[Saved data entries]
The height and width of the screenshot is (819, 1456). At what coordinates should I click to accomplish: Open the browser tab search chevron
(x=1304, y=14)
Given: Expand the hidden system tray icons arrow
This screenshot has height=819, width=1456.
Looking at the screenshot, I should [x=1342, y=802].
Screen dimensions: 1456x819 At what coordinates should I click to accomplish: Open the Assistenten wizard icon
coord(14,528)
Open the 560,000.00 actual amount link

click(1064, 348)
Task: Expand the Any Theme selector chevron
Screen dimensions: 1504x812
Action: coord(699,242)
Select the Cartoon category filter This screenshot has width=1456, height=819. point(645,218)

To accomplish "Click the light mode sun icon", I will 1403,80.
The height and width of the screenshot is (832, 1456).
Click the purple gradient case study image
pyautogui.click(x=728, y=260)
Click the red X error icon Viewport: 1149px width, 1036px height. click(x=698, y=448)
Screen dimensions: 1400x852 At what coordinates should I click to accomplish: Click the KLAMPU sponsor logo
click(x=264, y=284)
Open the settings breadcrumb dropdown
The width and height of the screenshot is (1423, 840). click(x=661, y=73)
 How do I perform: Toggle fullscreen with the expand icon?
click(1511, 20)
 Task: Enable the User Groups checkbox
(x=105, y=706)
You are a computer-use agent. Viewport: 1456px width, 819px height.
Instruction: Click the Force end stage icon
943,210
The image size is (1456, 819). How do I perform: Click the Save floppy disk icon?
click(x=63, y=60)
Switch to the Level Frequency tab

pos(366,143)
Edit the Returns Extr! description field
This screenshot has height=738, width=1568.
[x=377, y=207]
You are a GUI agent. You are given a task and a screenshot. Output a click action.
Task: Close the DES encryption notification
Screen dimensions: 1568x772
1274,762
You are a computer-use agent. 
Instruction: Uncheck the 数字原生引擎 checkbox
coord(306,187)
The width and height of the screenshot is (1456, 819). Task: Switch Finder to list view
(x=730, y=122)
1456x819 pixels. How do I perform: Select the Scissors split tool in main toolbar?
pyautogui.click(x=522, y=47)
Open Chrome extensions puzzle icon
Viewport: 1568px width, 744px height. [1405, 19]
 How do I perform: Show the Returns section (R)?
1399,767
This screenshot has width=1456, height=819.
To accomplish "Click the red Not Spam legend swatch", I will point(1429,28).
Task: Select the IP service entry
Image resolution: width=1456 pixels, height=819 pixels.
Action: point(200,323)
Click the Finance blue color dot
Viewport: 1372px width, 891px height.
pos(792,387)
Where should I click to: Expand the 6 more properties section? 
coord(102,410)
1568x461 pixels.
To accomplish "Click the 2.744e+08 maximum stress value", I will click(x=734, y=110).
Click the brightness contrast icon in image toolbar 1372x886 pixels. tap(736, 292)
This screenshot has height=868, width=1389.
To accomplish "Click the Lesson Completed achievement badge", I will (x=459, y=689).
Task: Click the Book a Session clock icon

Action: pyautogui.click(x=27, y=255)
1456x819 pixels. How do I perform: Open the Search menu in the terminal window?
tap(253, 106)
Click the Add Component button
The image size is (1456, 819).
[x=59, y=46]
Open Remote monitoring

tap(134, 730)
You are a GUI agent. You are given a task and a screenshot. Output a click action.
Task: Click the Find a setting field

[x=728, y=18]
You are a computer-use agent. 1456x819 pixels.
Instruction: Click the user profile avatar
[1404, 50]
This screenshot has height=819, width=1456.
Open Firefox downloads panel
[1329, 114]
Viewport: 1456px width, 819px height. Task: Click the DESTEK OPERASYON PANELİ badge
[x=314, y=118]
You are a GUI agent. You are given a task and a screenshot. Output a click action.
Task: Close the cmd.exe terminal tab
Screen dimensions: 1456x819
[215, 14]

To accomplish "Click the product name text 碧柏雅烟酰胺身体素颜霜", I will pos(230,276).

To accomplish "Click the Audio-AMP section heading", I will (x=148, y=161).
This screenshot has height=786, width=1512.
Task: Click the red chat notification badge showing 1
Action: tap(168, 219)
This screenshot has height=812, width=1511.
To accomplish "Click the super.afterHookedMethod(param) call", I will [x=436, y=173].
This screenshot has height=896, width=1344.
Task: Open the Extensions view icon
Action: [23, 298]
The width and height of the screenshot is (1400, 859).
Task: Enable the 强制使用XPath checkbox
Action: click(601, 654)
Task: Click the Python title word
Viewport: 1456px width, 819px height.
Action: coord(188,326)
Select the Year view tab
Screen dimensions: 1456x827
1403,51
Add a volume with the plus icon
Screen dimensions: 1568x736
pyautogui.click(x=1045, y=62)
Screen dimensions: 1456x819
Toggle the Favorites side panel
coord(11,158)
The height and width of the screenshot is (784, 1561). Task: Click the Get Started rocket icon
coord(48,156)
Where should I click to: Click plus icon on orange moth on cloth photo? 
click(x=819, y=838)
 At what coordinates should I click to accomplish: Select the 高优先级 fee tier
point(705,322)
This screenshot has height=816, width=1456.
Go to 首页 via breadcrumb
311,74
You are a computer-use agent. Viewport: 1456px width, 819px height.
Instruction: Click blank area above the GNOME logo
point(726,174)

● INSTRUCTIONS TO FOLLOW
Reproduce each line of the data containing the word "Close".

● COMPLETED TASK
Task: Close the DES encryption notification
Task: Close the cmd.exe terminal tab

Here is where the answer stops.